[ABOUT THIS EXERCISE]: Within the data that follows, how many lines carry the string "agent"? Give the number alone.
▬▬▬
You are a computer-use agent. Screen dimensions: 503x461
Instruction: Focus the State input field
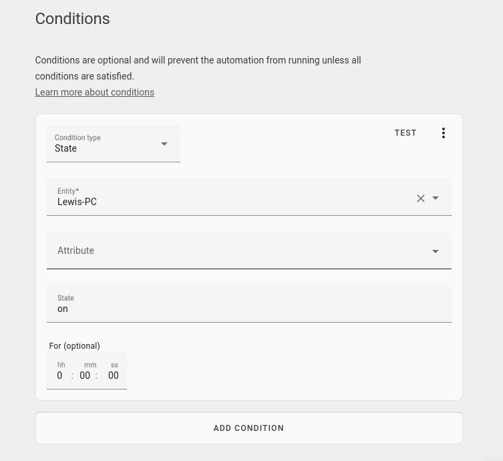pos(249,304)
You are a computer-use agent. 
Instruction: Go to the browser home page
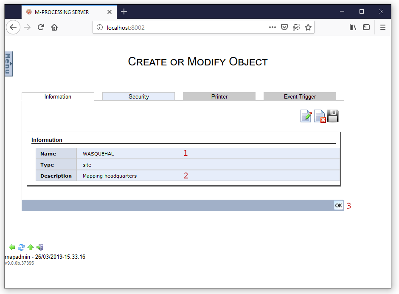[54, 28]

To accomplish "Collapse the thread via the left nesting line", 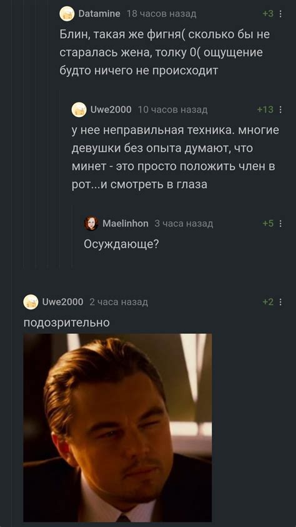I will tap(24, 134).
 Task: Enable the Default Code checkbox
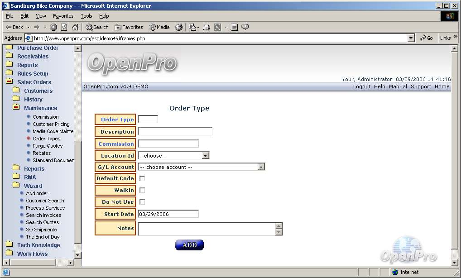pos(142,178)
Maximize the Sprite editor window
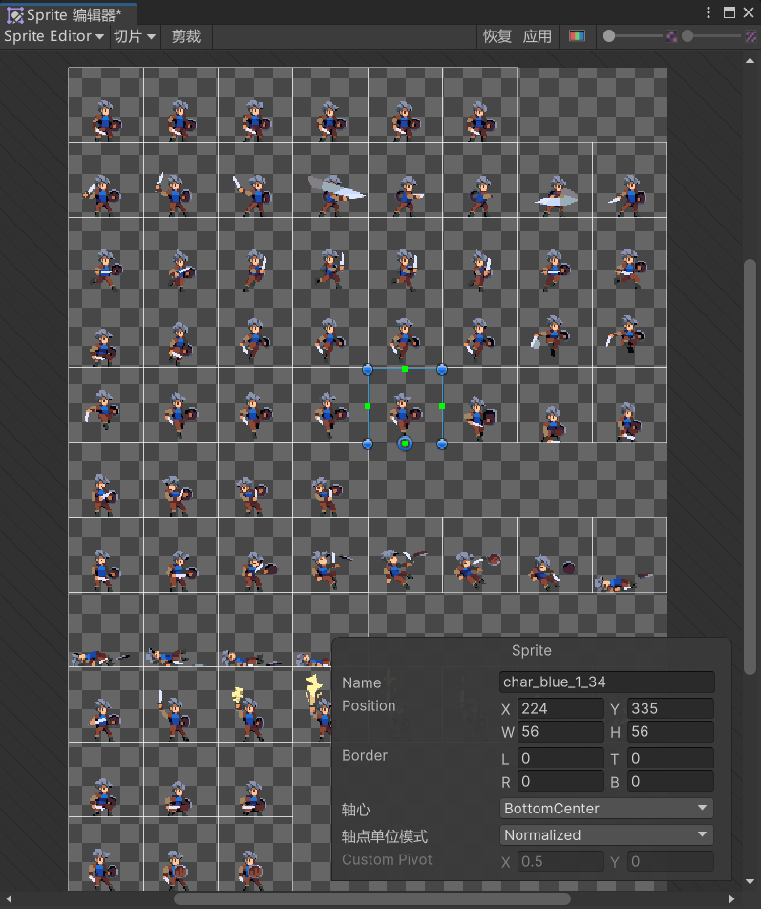This screenshot has width=761, height=909. click(729, 12)
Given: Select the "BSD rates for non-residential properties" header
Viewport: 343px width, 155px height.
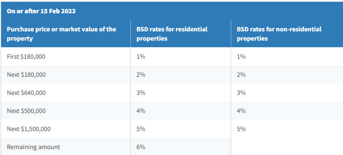Looking at the screenshot, I should point(279,34).
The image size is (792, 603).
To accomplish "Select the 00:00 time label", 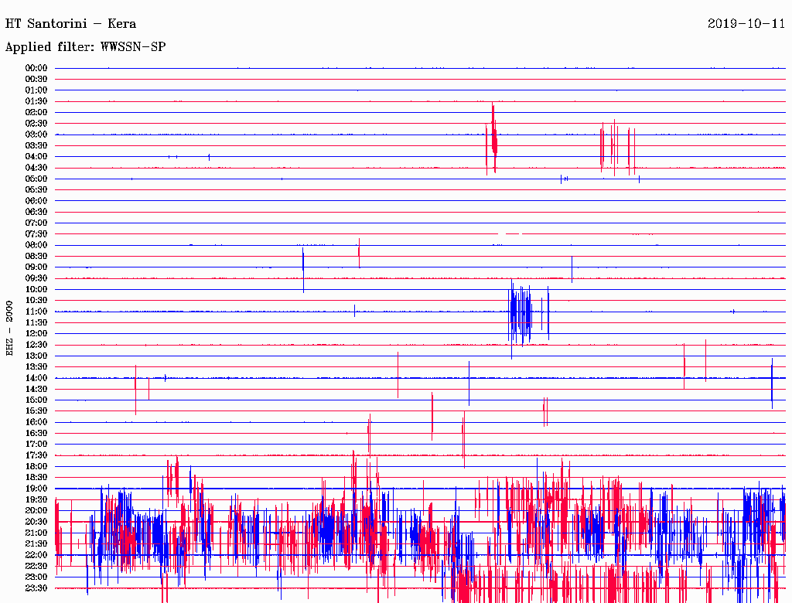I will tap(36, 68).
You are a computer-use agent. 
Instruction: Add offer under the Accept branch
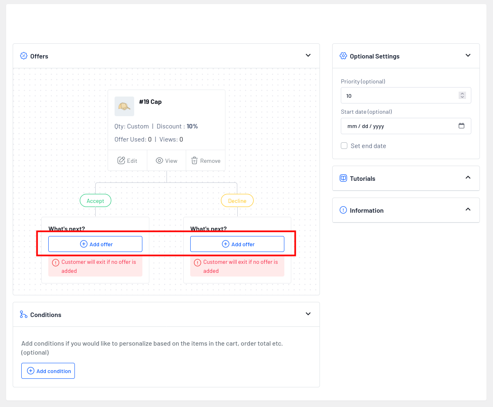coord(95,244)
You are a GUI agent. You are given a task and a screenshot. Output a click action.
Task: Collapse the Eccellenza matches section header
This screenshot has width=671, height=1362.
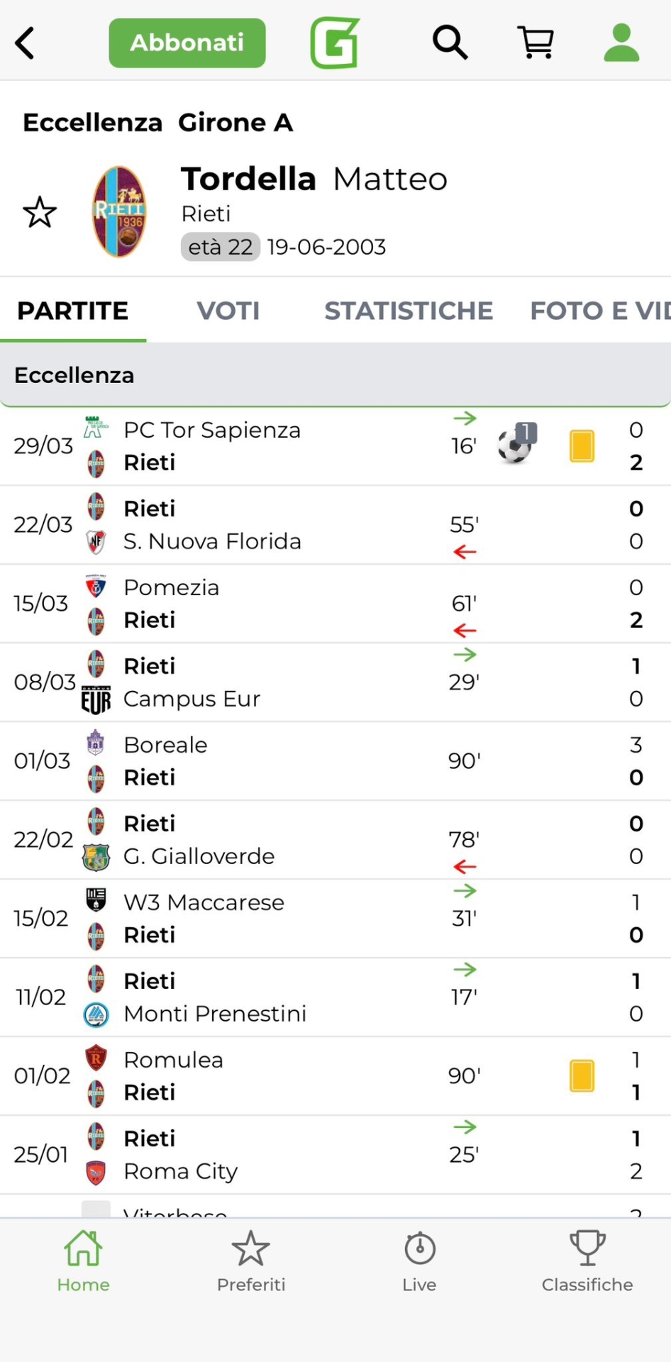click(x=336, y=375)
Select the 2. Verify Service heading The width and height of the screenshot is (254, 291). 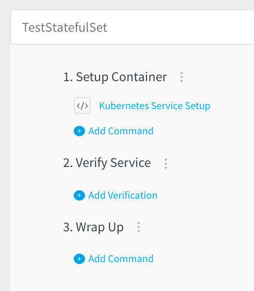tap(107, 163)
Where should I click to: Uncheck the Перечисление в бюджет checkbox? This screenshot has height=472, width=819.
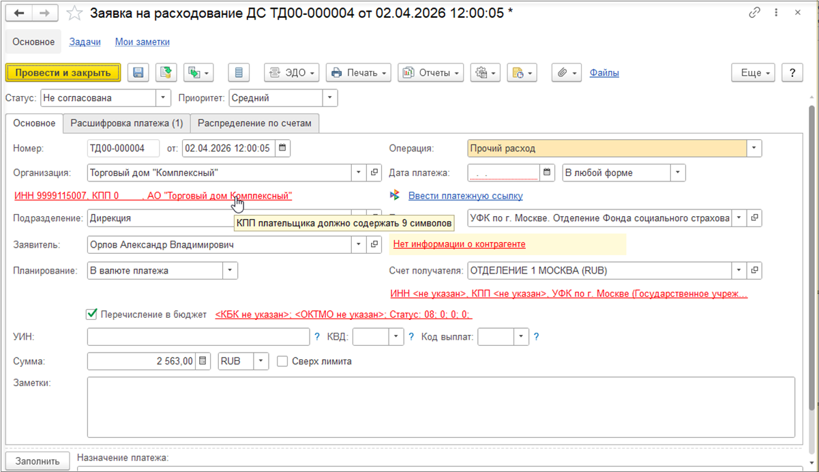(91, 314)
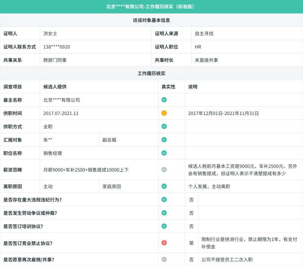Click the green check icon for 供职方式
Screen dimensions: 303x266
164,126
▬▬▬
[COMPLETED EXERCISE]: 4